Objective  This work investigates the diagnostic significance of fine needle aspiration cytology (FNAC) and LunX mRNA for lymph node metastasis in lung cancer.

  Methods  FNAC was used to examine the lymph nodes of lung cancer patients; quantitative real-time reverse transcription polymerase chain reaction (RT - PCR) was employed to determine the LunX mRNA levels in the biopsy materials. Both these methods could detect whether lymph node metastasis occurred among lung cancer patients.

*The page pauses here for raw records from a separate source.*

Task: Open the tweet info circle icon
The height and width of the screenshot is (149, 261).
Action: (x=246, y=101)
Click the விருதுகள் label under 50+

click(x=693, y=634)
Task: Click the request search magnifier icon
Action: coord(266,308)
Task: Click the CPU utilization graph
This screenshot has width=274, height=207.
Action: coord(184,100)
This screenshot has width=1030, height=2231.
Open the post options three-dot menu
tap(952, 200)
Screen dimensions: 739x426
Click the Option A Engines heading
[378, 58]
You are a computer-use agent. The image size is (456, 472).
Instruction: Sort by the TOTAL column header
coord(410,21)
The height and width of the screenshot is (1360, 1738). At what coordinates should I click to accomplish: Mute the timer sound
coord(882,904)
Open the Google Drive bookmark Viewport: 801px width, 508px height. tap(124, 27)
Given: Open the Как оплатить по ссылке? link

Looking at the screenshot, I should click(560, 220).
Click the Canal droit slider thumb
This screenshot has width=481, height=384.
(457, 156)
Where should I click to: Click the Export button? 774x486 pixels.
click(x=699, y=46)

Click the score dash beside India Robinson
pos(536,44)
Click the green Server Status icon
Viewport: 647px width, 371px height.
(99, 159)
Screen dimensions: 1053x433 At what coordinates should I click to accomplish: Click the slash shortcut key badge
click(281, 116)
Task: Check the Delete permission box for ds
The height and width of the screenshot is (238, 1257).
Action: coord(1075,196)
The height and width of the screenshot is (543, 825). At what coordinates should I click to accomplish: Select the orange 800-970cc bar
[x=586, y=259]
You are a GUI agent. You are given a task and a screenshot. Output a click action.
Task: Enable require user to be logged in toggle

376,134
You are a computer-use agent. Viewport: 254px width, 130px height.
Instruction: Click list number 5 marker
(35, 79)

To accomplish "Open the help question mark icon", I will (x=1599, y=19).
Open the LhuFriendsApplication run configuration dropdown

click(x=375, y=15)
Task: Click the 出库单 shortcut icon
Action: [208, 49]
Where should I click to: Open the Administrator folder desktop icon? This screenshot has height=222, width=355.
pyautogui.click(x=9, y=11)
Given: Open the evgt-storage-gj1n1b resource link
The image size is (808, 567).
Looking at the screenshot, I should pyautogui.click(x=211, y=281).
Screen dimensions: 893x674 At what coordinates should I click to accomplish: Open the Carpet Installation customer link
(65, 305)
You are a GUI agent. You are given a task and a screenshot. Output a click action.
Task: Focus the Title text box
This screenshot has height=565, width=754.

  Results  In examining the lymph nodes, LunX mRNA was detected in 84.8% of the patients with lung cancer, whereas only in 5 % patients in the control group (χ² = 37.16, P < 0.01). LunX mRNA Objective: copies in the group with metastatic lung cancer were significantly different with the control group (Z = - 5.807, P < 0.01). Furthermore, the positive rates for LunX mRNA in different histologic types were as follows: 86.3 % (19 / 22) in metastatic squamous cell carcinoma, 70.6 % (12 / 17) in adenocarcinoma, 75 % (3 / 4) in small cell carcinoma, and 66.7 % (2 / 3) in poorly differentiated carcinoma. No significant difference was observed in the statistical data (P = 0.482) and LunX mRNA copy numbers (F = 0.377, P = 0.770) of these groups.

  Conclusion  FNAC combined with the detection of LunX mRNA levels is a minimally invasive, rapid, and accurate diagnostic method for diagnosing lymph node metastasis in lung cancer.